Óleo de bebê ajuda ponteiro a escapar de rivais na Inglaterra

Adama Traoré é daqueles ponteiros das antigas.

Quando recebe a bola pela direita, setor do campo em que geralmente joga, parte para cima do adversário, ou dos adversários (às vezes são dois ou três), e tenta suplantá-lo(s) na velocidade e/ou com dribles.

A força física do espanhol de 25 anos, 1,78 m e 72 kg, também é um trunfo, contribuindo para que, no contato físico, ele leve quase sempre vantagem sobre os marcadores.

É muito difícil derrubá-lo, o que não impede os oponentes de tentar, não raro recorrendo a encontrões e a puxões nos braços do atacante do Wolverhampton, da primeira divisão da Inglaterra.

A repetição desse recurso (agarrão), que às vezes é feito de forma não escandalosa e passa despercebido pela arbitragem, acabou resultando em lesões no ombro que afastaram Adama de algumas partidas.

A fim de torná-lo menos vulnerável ao cerco das mãos adversárias, o departamento médico dos Wolves teve uma ideia, até onde sei, inédita: tornar o já liso Adama mais liso ainda.

Liso no sentido denotativo.

A tática foi orientar o camisa 37 a passar em seus braços óleo para bebê. Daqueles tipo Johnson, que servem para hidratar a pele do recém-nascido e ajudam a remover crostas do couro cabeludo.

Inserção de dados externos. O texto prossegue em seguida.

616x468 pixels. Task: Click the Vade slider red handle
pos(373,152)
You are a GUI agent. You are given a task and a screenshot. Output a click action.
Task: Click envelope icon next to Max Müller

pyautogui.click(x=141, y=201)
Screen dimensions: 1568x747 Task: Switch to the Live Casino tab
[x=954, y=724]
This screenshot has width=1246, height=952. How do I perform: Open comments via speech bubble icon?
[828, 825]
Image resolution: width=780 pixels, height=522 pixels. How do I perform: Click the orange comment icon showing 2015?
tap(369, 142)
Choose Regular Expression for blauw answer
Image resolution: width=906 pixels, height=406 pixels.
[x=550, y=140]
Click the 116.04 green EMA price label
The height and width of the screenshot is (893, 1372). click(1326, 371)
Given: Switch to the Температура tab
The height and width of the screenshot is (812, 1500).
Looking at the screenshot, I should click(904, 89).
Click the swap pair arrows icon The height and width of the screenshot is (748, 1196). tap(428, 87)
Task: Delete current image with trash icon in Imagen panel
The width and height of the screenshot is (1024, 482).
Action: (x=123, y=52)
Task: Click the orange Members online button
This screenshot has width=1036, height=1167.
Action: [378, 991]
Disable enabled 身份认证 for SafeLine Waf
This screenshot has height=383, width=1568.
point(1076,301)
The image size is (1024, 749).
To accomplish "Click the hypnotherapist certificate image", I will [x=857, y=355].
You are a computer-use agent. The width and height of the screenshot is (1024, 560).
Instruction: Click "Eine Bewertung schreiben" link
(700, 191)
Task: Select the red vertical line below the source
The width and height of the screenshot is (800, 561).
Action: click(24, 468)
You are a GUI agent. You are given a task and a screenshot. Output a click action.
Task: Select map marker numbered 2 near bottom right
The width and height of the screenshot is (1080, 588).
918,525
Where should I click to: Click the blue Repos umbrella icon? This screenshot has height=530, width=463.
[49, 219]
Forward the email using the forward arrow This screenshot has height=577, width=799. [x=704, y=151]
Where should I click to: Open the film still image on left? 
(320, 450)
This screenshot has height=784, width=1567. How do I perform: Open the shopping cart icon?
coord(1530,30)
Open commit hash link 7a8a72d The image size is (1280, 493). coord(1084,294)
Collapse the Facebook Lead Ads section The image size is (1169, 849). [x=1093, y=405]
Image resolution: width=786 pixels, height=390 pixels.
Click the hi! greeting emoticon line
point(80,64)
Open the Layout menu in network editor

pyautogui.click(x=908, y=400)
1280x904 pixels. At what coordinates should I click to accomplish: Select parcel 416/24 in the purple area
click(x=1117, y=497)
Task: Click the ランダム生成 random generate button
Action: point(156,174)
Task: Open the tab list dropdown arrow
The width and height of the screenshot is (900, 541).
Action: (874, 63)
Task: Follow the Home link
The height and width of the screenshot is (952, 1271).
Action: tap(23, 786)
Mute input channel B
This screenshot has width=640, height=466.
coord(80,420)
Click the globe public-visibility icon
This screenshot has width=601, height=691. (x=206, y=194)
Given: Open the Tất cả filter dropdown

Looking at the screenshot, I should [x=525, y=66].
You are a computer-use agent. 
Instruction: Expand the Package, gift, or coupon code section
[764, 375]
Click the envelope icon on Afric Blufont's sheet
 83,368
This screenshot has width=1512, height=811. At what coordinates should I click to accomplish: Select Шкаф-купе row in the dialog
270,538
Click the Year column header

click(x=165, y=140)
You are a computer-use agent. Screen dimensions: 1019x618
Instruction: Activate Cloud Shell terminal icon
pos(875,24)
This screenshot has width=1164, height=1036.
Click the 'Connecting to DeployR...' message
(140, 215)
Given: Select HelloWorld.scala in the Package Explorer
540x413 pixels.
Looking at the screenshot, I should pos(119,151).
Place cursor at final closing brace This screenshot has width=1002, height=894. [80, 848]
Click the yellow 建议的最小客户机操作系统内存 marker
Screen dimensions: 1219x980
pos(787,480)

Emil Krafth, no Newscastle, tenta agarrar o veloz, e agora escorregadio, Adama Traoré em partida da Premier League (Stu Forster – 27.fev.2021/Reuters)

O treinador da equipe, Nuno Espírito Santo, aprovou o estratagema, falando sobre ele na véspera do jogo desta terça (2) contra o Manchester City de Pep Guardiola, líder do Campeonato Inglês.

“Não foi minha ideia, mas foi uma boa ideia. Uma ideia fantástica do departamento médico”, declarou o português.

“É muito difícil parar o Adama, e isso [óleo de bebê] o torna mais escorregadio. Ele tira vantagem maior de sua velocidade e de seu talento. Ele tem feito isso [usar o óleo] e tem sido bom.”

O ponta-direita fez uma temporada muito boa pelos Wolves em 2019/2020, anotando quatro gols e dando nove assistências na Premier League.

Seu futebol vistoso e eficiente rendeu convocações para a seleção espanhola, e Adama vestiu quatro vezes a camisa da Fúria no ano passado.

Com o recurso do óleo, um “plus” para o ágil e corpulento Adama, caberá a Guardiola encontrar uma forma de o marcador dele, seja João Cancelo ou Zinchenko, parar, sem o uso das mãos, o untuoso ponteiro.